Recent Tendencies in Ethics / Three Lectures to Clergy Given at Cambridge
E-text prepared by the Project Gutenberg Online Distributed Proofreading
Team from images provided by the Million Book Project
Three Lectures to Clergy Given at Cambridge
Knightbridge Professor of Moral Philosophy
These lectures were given to a summer meeting of clergy, held at Cambridge in the month of July last. Some passages have been added as they were written out for the press, and the crudities of the spoken word have, I hope, been pruned away; but, in other respects, the original plan of the lectures has been retained. They are now published in the hope that they may prove of interest to those who heard them, and to others who may desire an account, in short compass and in popular form, of some leading features of the ethical thought of the present day.
It is inevitable for such an account to be controversial: otherwise it could not give a true picture of contemporary opinion. Intellectual and social causes have conspired to accentuate traditional differences in ethics, and to make the questions in dispute penetrate to the very heart of morality. It has been my aim to trace the new influences which are at work, and to estimate the value of the ethical doctrines to which they have seemed to lead. The estimate has taken the form of a criticism, but the criticism is in the interests of construction.

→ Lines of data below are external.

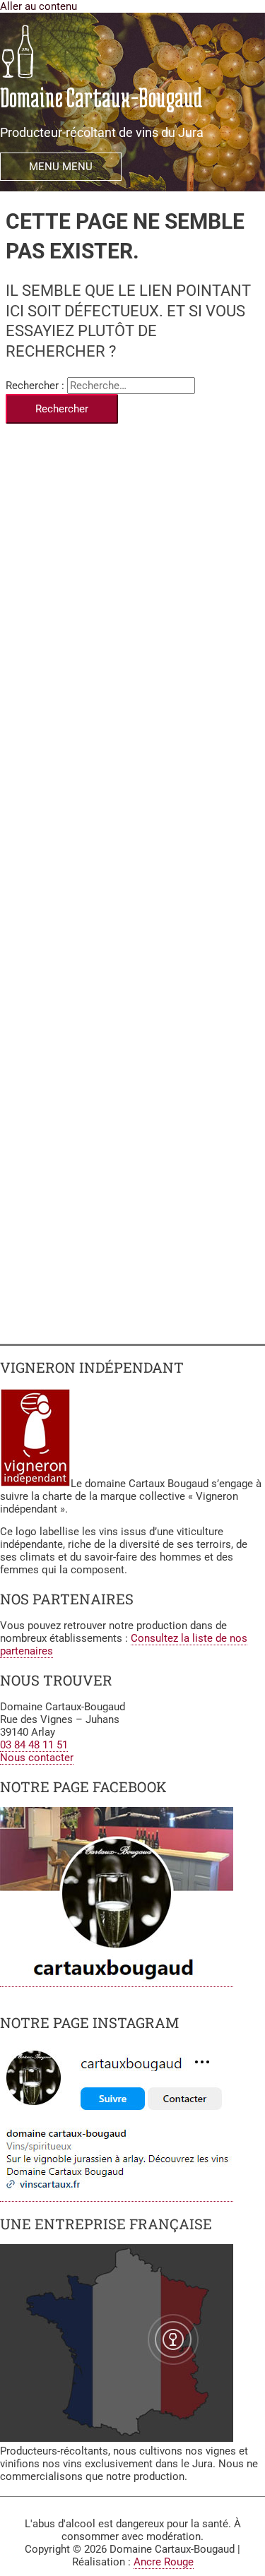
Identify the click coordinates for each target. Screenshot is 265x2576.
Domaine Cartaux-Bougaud (101, 97)
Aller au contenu (38, 6)
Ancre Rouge (164, 2562)
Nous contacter (36, 1757)
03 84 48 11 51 (34, 1745)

CAMBRIDGE, 7th March, 1904.
A survey of ethical thought, especially English ethical thought, during the last century would have to lay stress upon one characteristic feature. It was limited in range,—limited, one may say, by its regard for the importance of the facts with which it had to deal. The thought of the period was certainly not without controversy; it was indeed controversial almost to a fault. But the controversies of the time centred almost exclusively round two questions: the question of the origin of moral ideas, and the question of the criterion of moral value. These questions were of course traditional in the schools of philosophy; and for more than a century English moralists were mainly occupied with inherited topics of debate. They gave precision to the questions under discussion; and their controversies defined the traditional opposition of ethical opinion, and separated moralists into two hostile schools known as Utilitarian and Intuitionist.